_EXERCISE DETAILS_. Retype the entries below exactly, dropping the images.
■ ■ ■ ■ ■
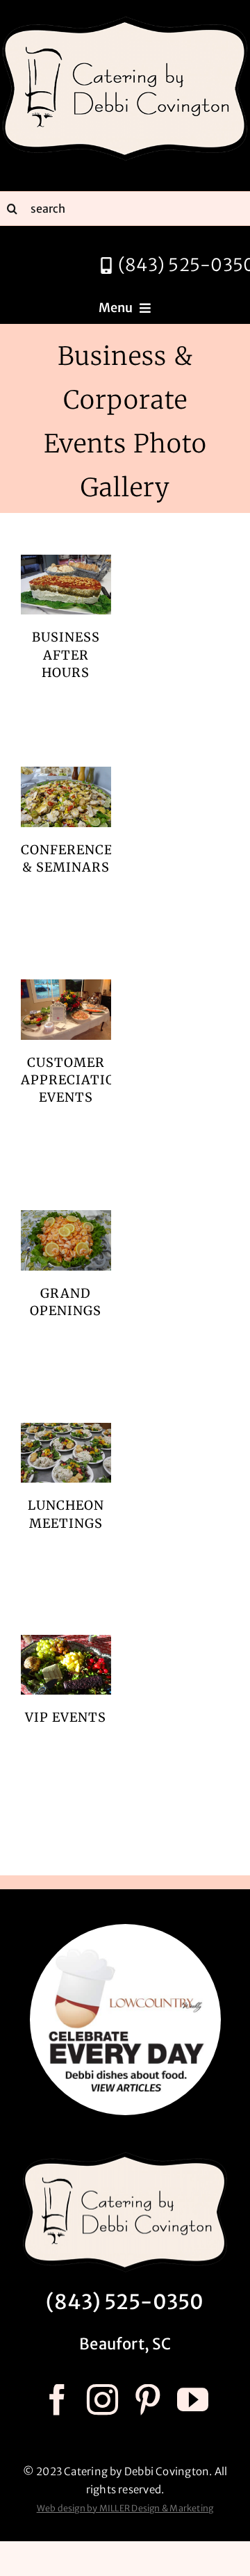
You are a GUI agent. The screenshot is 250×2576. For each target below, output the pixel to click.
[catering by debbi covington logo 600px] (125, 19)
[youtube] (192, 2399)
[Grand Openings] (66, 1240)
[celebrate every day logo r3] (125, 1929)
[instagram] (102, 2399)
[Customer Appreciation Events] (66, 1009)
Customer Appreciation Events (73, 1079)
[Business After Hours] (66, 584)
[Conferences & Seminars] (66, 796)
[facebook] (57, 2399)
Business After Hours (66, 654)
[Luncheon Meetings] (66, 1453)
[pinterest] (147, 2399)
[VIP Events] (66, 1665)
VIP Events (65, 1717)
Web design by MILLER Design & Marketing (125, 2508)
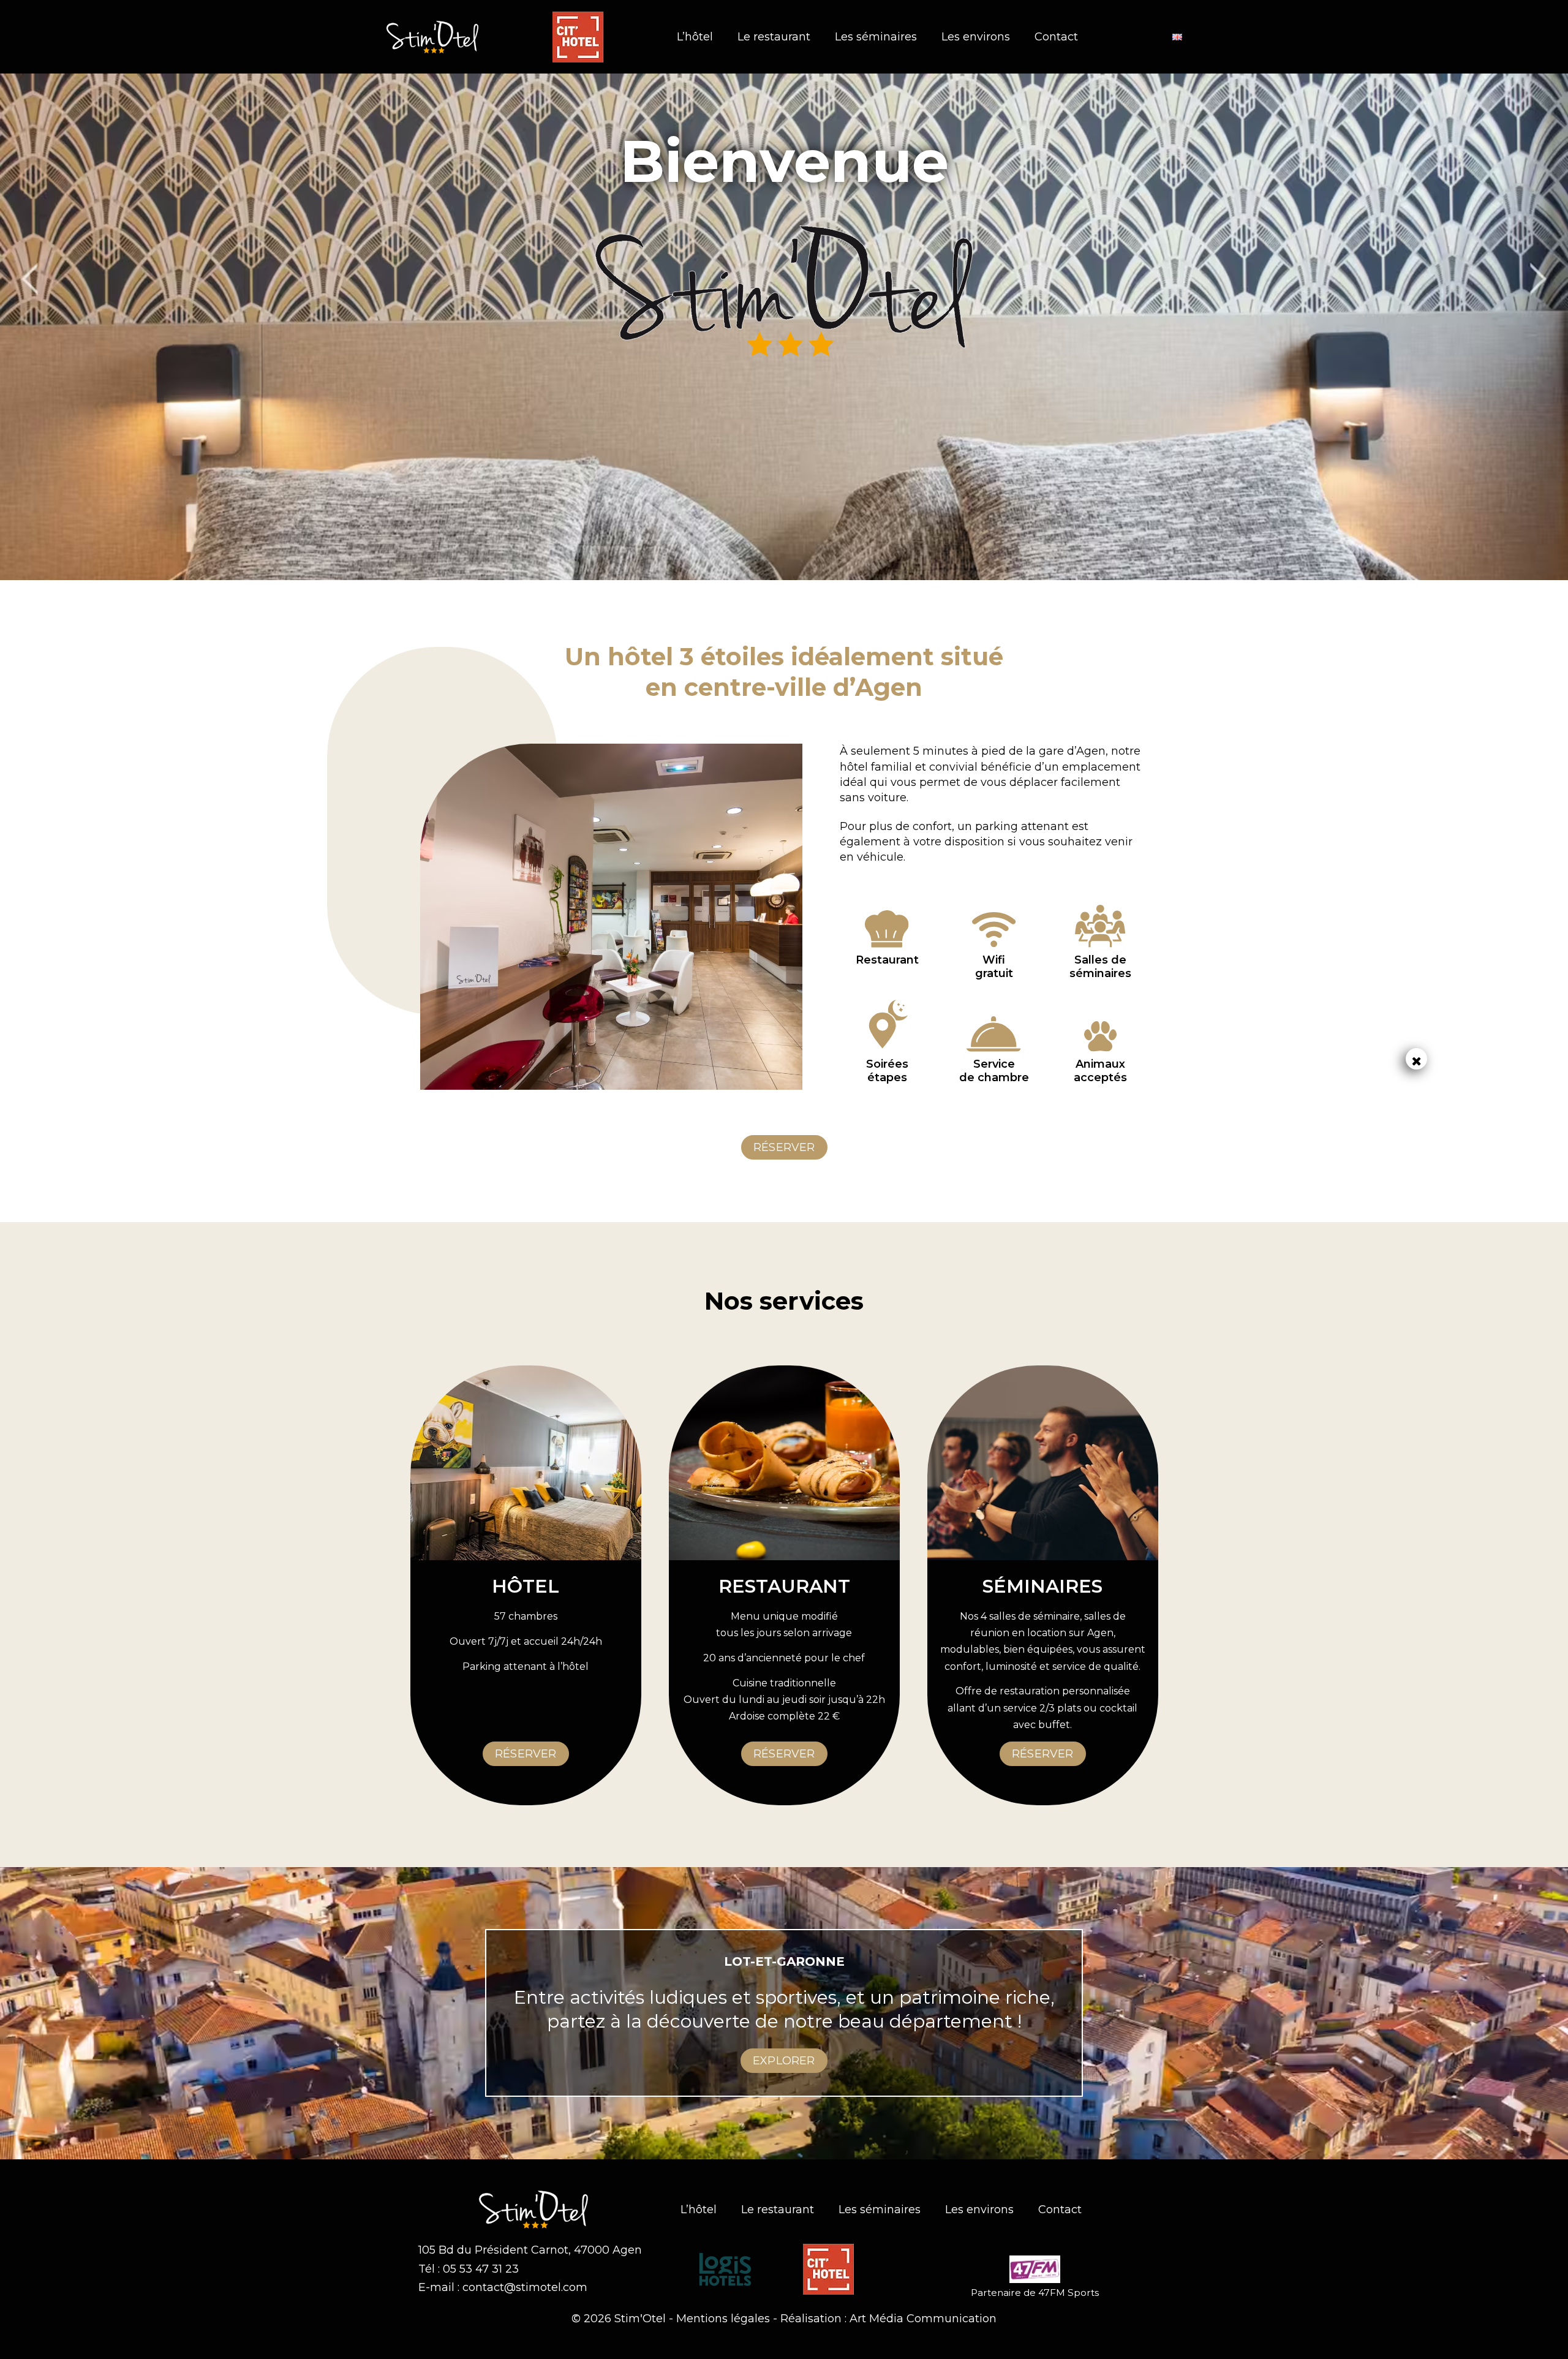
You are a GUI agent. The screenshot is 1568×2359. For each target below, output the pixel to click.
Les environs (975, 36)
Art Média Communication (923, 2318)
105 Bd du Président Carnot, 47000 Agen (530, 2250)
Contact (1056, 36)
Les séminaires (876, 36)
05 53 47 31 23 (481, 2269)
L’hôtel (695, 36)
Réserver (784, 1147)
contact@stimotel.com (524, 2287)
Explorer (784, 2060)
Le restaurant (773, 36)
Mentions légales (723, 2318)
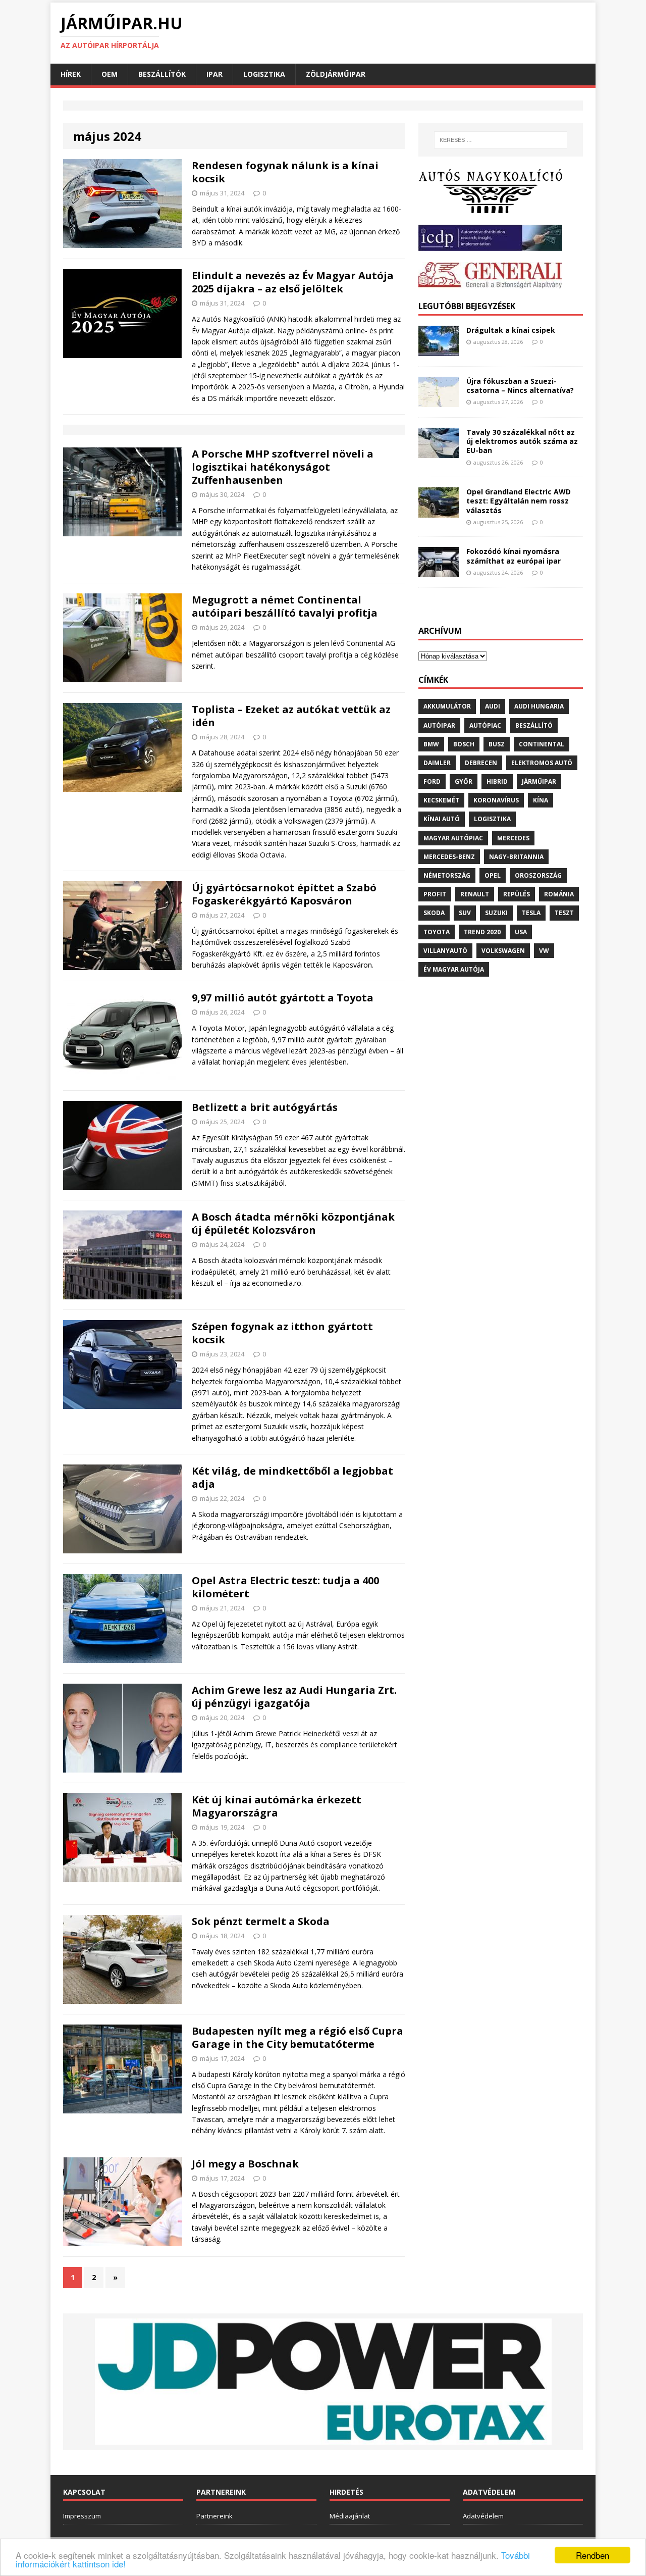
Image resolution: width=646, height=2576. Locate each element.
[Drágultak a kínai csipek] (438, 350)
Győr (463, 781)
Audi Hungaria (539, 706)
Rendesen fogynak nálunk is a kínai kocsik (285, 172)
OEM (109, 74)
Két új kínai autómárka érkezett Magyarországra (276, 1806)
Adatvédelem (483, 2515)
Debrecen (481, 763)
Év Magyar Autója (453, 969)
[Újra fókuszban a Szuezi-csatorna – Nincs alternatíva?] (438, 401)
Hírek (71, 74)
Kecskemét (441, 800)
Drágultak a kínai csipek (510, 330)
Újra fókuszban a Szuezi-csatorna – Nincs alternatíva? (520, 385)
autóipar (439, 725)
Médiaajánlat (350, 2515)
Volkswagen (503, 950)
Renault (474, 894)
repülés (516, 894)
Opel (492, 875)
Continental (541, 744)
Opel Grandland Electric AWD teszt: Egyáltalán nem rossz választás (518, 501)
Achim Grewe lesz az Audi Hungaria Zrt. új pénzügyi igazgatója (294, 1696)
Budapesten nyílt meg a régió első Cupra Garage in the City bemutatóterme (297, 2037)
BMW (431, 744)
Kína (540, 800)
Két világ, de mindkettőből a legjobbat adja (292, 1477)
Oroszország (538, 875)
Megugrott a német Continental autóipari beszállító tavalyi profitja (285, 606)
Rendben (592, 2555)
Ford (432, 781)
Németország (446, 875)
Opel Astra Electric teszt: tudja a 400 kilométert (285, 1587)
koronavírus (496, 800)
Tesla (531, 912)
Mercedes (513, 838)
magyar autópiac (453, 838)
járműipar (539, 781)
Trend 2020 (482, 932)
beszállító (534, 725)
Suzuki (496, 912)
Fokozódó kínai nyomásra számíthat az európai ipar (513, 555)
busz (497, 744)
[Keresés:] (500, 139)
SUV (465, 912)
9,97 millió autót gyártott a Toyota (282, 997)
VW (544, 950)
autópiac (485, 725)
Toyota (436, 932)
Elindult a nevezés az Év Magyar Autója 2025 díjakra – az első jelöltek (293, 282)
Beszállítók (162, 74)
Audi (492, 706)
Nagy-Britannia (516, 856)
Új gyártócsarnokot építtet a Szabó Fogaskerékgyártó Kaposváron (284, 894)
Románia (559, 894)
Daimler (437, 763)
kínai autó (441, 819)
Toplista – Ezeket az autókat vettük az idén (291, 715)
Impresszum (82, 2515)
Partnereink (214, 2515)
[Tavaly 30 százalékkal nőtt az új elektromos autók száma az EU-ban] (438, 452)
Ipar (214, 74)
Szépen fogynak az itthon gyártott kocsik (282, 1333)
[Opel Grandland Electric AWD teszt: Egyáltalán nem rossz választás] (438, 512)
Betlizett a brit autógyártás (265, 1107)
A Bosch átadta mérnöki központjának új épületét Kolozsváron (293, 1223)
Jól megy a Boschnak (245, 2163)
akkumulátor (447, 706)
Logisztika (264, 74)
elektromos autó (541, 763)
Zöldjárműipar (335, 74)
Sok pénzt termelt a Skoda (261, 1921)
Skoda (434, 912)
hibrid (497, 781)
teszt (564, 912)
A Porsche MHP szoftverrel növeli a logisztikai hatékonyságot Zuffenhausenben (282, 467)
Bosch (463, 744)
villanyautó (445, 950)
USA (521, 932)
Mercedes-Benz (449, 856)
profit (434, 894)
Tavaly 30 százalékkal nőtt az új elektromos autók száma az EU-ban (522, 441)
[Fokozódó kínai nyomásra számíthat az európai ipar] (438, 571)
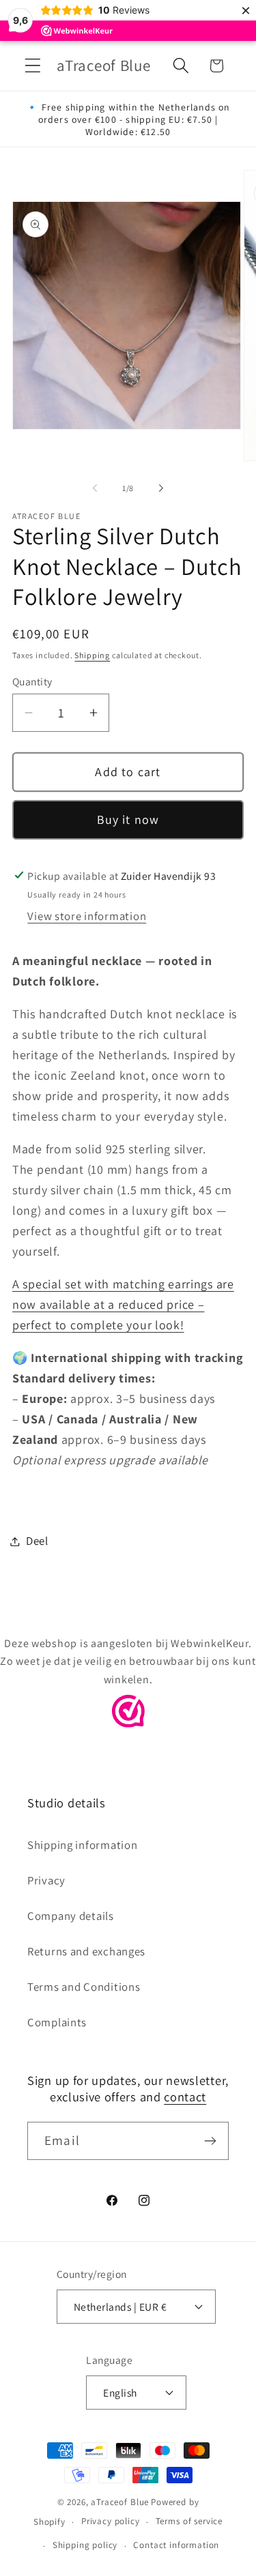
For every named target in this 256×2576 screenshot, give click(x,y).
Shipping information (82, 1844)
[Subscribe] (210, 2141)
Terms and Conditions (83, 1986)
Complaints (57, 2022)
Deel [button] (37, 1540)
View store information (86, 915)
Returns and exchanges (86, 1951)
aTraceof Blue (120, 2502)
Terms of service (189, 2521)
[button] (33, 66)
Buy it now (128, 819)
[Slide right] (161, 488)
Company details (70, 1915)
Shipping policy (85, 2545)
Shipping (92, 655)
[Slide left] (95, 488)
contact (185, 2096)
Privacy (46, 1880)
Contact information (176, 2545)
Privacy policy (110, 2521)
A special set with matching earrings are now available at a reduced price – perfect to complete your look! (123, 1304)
■ ■ ■ ■ ■
_YOUR RESPONSE_.
You are a GUI agent. The screenshot is 250×2576. For each target below, output the pixel to click.
[catering by debbi covington logo 600px] (125, 19)
[youtube] (192, 2399)
[Grand Openings] (66, 1240)
[celebrate every day logo r3] (125, 1929)
[instagram] (102, 2399)
[Customer Appreciation Events] (66, 1009)
Customer Appreciation Events (73, 1079)
[Business After Hours] (66, 584)
[Conferences & Seminars] (66, 796)
[facebook] (57, 2399)
Business After Hours (66, 654)
[Luncheon Meetings] (66, 1453)
[pinterest] (147, 2399)
[VIP Events] (66, 1665)
VIP Events (65, 1717)
Web design by MILLER Design & Marketing (125, 2508)
You are a GUI agent. The screenshot is 1568×2359. For each target below, output the pixel to click.
Les environs (975, 36)
Art Média Communication (923, 2318)
105 Bd du Président Carnot, 47000 Agen (530, 2250)
Contact (1056, 36)
Les séminaires (876, 36)
05 53 47 31 23 (481, 2269)
L’hôtel (695, 36)
Réserver (784, 1147)
contact@stimotel.com (524, 2287)
Explorer (784, 2060)
Le restaurant (773, 36)
Mentions légales (723, 2318)
Image resolution: width=646, height=2576. Locate each element.
[Drágultak a kínai csipek] (438, 350)
Győr (463, 781)
Audi Hungaria (539, 706)
Rendesen fogynak nálunk is a kínai kocsik (285, 172)
OEM (109, 74)
Két új kínai autómárka érkezett Magyarországra (276, 1806)
Adatvédelem (483, 2515)
Debrecen (481, 763)
Év Magyar Autója (453, 969)
[Újra fókuszban a Szuezi-csatorna – Nincs alternatíva?] (438, 401)
Hírek (71, 74)
Kecskemét (441, 800)
Drágultak a kínai csipek (510, 330)
Újra fókuszban a Szuezi-csatorna – Nincs alternatíva? (520, 385)
autóipar (439, 725)
Médiaajánlat (350, 2515)
Volkswagen (503, 950)
Renault (474, 894)
repülés (516, 894)
Opel (492, 875)
Continental (541, 744)
Opel Grandland Electric AWD teszt: Egyáltalán nem rossz választás (518, 501)
Achim Grewe lesz az Audi Hungaria Zrt. új pénzügyi igazgatója (294, 1696)
Budapesten nyílt meg a régió első Cupra Garage in the City bemutatóterme (297, 2037)
BMW (431, 744)
Kína (540, 800)
Két világ, de mindkettőből a legjobbat adja (292, 1477)
Oroszország (538, 875)
Megugrott a német Continental autóipari beszállító tavalyi profitja (285, 606)
Rendben (592, 2555)
Ford (432, 781)
Németország (446, 875)
Opel Astra Electric teszt: tudja a 400 kilométert (285, 1587)
koronavírus (496, 800)
Tesla (531, 912)
Mercedes (513, 838)
magyar autópiac (453, 838)
járműipar (539, 781)
Trend 2020 (482, 932)
beszállító (534, 725)
Suzuki (496, 912)
Fokozódó kínai nyomásra számíthat az európai ipar (513, 555)
busz (497, 744)
[Keresés:] (500, 139)
SUV (465, 912)
9,97 millió autót gyártott a Toyota (282, 997)
VW (544, 950)
autópiac (485, 725)
Toyota (436, 932)
Elindult a nevezés az Év Magyar Autója 2025 díjakra – az első jelöltek (293, 282)
Beszállítók (162, 74)
Audi (492, 706)
Nagy-Britannia (516, 856)
Új gyártócsarnokot építtet a Szabó Fogaskerékgyártó Kaposváron (284, 894)
Románia (559, 894)
Daimler (437, 763)
kínai autó (441, 819)
Toplista – Ezeket az autókat vettük az idén (291, 715)
Impresszum (82, 2515)
Partnereink (214, 2515)
[Tavaly 30 százalékkal nőtt az új elektromos autók száma az EU-ban] (438, 452)
Ipar (214, 74)
Szépen fogynak az itthon gyártott kocsik (282, 1333)
[Opel Grandland Electric AWD teszt: Egyáltalán nem rossz választás] (438, 512)
Betlizett a brit autógyártás (265, 1107)
A Bosch átadta mérnöki központjának új épületét Kolozsváron (293, 1223)
Jól megy a Boschnak (245, 2163)
akkumulátor (447, 706)
Logisztika (264, 74)
elektromos autó (541, 763)
Zöldjárműipar (335, 74)
Sok pénzt termelt a Skoda (261, 1921)
Skoda (434, 912)
hibrid (497, 781)
teszt (564, 912)
A Porsche MHP szoftverrel növeli a logisztikai hatékonyságot Zuffenhausenben (282, 467)
Bosch (463, 744)
villanyautó (445, 950)
USA (521, 932)
Mercedes-Benz (449, 856)
profit (434, 894)
Tavaly 30 százalékkal nőtt az új elektromos autók száma az EU-ban (522, 441)
[Fokozódó kínai nyomásra számíthat az európai ipar] (438, 571)
For every named target in this 256×2576 screenshot, give click(x,y).
Shipping information (82, 1844)
[Subscribe] (210, 2141)
Terms and Conditions (83, 1986)
Complaints (57, 2022)
Deel [button] (37, 1540)
View store information (86, 915)
Returns and exchanges (86, 1951)
aTraceof Blue (120, 2502)
Terms of service (189, 2521)
[button] (33, 66)
Buy it now (128, 819)
[Slide right] (161, 488)
Company details (70, 1915)
Shipping policy (85, 2545)
Shipping (92, 655)
[Slide left] (95, 488)
contact (185, 2096)
Privacy (46, 1880)
Contact information (176, 2545)
Privacy policy (110, 2521)
A special set with matching earrings are now available at a reduced price – perfect to complete your look! (123, 1304)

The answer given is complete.